_YOUR INSTRUCTIONS_
Reproduce the material below verbatim, beginning at the line that contains "Given: Click the shortcode" and ending with the line that contains "point(453,109)", both included.
============================================================
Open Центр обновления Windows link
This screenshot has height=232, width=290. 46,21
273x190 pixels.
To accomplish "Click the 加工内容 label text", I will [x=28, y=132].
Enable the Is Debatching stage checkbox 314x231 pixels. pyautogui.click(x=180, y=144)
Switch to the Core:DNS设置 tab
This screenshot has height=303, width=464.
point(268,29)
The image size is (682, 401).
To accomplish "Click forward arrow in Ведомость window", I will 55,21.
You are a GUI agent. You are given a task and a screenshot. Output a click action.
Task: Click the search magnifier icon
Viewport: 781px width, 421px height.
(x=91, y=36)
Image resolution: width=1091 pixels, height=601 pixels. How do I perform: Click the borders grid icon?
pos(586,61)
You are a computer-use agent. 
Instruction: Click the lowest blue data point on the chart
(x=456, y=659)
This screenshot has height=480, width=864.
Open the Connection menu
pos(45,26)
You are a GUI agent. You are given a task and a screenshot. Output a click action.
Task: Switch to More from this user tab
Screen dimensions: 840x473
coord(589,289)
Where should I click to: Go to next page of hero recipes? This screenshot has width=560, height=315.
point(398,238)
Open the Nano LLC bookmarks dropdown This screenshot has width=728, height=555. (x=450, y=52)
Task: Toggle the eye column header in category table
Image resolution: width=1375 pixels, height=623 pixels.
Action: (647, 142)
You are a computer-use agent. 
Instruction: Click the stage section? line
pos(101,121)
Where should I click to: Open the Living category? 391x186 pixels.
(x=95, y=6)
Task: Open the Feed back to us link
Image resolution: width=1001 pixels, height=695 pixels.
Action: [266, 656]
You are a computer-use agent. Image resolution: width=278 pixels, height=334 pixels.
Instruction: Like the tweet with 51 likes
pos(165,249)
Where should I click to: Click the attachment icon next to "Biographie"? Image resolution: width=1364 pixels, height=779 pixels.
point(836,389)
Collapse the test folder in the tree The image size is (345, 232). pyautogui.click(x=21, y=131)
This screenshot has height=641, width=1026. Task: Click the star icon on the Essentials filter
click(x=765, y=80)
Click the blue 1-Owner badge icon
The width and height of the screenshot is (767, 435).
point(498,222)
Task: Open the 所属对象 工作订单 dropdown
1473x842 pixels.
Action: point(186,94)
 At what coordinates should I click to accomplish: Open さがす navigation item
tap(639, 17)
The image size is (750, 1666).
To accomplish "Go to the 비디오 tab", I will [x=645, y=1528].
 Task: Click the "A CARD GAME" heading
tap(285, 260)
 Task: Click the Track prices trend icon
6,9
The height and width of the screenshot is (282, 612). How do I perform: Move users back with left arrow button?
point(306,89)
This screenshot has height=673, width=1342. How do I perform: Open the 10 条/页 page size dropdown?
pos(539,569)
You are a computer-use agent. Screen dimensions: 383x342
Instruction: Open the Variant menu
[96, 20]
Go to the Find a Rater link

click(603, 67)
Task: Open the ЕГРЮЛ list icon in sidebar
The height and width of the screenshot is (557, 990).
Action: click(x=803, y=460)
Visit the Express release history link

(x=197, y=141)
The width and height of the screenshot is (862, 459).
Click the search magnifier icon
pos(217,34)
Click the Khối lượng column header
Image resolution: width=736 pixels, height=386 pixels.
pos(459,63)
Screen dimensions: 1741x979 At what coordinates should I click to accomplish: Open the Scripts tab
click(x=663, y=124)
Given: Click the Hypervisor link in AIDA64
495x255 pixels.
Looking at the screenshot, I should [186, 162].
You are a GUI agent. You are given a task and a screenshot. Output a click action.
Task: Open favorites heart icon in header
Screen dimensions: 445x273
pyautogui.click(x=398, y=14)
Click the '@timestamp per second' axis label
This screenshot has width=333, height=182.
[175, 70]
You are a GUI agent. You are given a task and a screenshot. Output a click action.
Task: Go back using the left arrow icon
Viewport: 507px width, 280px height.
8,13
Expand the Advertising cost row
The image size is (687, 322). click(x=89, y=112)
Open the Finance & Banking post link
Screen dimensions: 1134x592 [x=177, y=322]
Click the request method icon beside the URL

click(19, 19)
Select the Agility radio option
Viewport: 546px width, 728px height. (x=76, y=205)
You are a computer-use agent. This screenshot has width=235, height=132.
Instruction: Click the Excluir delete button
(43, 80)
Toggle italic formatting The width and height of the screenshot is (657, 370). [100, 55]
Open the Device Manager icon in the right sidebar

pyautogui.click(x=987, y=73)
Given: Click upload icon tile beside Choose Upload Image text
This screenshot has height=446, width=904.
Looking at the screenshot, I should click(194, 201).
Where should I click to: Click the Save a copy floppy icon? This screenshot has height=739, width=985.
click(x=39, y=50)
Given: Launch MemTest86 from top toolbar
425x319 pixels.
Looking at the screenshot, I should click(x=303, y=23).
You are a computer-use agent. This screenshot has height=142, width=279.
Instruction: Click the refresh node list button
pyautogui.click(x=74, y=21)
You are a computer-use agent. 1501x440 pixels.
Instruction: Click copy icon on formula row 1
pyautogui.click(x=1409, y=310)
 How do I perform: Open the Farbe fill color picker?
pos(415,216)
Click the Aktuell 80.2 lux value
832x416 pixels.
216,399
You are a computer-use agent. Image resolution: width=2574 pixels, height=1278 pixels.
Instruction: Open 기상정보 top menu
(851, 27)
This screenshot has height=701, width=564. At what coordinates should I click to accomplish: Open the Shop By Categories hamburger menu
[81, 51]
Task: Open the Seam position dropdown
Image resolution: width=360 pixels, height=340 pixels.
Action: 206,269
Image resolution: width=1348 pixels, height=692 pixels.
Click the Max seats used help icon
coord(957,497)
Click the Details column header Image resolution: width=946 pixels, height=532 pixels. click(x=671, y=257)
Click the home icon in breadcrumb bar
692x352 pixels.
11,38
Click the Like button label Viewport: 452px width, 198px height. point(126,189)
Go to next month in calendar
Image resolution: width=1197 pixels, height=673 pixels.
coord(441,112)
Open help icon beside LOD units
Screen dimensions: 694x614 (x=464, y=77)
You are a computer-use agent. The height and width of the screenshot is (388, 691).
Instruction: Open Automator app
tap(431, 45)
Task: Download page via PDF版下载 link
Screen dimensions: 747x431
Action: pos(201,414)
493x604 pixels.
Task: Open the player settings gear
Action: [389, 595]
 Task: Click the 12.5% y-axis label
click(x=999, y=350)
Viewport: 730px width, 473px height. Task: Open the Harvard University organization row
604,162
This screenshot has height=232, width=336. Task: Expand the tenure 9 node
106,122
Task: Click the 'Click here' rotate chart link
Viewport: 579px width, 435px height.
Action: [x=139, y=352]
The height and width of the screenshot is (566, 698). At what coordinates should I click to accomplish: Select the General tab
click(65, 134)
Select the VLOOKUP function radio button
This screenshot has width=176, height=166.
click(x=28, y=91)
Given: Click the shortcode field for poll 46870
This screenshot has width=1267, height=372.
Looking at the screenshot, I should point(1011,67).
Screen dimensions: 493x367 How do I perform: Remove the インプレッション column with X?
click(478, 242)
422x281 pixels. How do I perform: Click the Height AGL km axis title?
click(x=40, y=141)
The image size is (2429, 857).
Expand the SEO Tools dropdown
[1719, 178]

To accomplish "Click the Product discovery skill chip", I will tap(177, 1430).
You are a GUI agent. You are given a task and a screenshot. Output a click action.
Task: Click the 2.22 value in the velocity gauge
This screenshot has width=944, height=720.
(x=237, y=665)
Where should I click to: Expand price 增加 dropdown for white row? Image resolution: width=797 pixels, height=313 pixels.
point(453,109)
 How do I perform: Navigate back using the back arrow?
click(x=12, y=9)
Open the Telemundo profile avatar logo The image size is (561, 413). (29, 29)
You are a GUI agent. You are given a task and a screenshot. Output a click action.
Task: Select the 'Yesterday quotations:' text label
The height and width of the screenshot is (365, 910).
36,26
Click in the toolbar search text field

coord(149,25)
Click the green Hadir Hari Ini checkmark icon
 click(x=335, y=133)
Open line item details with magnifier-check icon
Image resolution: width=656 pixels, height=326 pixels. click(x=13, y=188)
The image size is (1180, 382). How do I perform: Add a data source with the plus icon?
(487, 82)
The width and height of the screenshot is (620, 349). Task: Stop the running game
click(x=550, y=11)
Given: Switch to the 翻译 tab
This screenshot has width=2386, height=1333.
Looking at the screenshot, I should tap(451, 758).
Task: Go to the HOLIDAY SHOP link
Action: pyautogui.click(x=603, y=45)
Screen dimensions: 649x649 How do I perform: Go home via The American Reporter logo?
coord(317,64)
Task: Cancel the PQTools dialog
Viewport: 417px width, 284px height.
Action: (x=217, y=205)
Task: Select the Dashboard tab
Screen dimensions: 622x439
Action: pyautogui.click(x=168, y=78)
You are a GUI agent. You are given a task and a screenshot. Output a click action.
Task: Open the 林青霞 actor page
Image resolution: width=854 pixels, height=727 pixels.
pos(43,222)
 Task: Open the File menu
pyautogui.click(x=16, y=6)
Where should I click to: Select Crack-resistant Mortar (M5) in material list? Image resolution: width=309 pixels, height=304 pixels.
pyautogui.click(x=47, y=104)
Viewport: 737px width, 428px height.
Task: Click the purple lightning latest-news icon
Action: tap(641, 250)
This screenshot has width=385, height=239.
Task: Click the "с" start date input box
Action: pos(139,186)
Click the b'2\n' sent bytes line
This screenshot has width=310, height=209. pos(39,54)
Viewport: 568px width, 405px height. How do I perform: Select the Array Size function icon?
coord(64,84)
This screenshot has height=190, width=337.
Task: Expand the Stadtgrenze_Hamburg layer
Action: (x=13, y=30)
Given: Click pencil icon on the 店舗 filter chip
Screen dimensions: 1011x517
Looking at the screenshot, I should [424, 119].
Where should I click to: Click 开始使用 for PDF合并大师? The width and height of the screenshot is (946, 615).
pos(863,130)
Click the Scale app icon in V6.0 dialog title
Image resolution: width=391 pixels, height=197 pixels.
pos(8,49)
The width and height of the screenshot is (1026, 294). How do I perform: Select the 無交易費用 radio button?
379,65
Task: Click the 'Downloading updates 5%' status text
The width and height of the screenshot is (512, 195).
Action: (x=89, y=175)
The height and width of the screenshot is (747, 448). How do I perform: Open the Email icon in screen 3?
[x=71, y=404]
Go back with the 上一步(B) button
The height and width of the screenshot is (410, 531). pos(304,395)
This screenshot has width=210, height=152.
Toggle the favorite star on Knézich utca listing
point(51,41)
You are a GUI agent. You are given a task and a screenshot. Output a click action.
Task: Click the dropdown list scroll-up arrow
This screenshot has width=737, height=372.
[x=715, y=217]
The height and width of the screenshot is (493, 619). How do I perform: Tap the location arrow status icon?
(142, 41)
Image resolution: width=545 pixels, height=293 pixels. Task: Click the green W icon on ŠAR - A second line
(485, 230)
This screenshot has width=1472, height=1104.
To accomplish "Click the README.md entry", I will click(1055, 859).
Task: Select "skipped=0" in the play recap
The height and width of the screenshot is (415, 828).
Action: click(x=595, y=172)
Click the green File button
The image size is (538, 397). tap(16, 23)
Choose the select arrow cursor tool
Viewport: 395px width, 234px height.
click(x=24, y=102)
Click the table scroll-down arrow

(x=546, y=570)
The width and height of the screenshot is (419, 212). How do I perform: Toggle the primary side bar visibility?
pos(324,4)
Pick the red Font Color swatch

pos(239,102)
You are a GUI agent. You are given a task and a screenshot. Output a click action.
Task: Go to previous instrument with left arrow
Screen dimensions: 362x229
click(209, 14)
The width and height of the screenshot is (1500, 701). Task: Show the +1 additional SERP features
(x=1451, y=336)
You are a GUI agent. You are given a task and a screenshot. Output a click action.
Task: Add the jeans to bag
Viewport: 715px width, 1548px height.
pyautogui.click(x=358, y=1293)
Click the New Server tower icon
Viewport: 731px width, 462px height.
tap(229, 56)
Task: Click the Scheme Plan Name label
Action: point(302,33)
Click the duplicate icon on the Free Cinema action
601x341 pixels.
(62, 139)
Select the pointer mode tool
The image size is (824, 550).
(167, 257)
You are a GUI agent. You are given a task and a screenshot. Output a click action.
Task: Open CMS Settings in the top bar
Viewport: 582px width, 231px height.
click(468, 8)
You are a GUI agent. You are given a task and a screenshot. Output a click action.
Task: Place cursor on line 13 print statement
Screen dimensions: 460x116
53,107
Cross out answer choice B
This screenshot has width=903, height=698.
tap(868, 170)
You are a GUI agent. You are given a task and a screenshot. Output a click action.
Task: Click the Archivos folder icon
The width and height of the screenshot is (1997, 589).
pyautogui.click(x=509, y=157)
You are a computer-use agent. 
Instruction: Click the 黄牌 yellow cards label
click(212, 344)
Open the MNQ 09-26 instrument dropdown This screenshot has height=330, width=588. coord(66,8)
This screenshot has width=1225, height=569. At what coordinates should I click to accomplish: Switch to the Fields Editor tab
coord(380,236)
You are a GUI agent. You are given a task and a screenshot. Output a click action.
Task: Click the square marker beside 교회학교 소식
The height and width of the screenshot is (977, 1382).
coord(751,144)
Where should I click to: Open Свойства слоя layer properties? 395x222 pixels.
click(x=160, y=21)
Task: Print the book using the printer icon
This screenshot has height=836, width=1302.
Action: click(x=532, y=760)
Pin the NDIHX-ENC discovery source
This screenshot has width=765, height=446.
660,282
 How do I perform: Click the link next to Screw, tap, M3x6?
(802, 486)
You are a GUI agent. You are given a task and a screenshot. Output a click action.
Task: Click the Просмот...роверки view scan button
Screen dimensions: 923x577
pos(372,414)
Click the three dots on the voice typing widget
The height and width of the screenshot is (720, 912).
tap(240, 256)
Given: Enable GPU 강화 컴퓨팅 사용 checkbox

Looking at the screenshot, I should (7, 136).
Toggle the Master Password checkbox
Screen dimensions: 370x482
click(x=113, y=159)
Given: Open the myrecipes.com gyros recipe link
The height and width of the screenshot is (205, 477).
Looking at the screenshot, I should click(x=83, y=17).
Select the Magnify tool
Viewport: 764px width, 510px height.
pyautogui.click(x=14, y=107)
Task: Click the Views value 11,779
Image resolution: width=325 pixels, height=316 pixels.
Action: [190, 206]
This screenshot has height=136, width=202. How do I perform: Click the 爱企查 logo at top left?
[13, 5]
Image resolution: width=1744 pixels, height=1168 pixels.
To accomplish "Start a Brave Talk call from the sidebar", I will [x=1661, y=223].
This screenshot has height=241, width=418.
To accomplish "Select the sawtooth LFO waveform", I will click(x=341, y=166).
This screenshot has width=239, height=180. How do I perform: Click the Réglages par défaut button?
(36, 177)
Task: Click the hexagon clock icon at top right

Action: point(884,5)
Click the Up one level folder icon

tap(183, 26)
============================================================
_TASK OUTPUT_
Given: Click the shortcode field for poll 46870
This screenshot has width=1267, height=372.
Looking at the screenshot, I should point(1011,67).
Screen dimensions: 493x367 How do I perform: Remove the インプレッション column with X?
click(478, 242)
422x281 pixels. How do I perform: Click the Height AGL km axis title?
click(x=40, y=141)
The image size is (2429, 857).
Expand the SEO Tools dropdown
[1719, 178]

To accomplish "Click the Product discovery skill chip", I will tap(177, 1430).
You are a GUI agent. You are given a task and a screenshot. Output a click action.
Task: Click the 2.22 value in the velocity gauge
This screenshot has width=944, height=720.
(x=237, y=665)
Where should I click to: Expand price 增加 dropdown for white row? Image resolution: width=797 pixels, height=313 pixels.
point(453,109)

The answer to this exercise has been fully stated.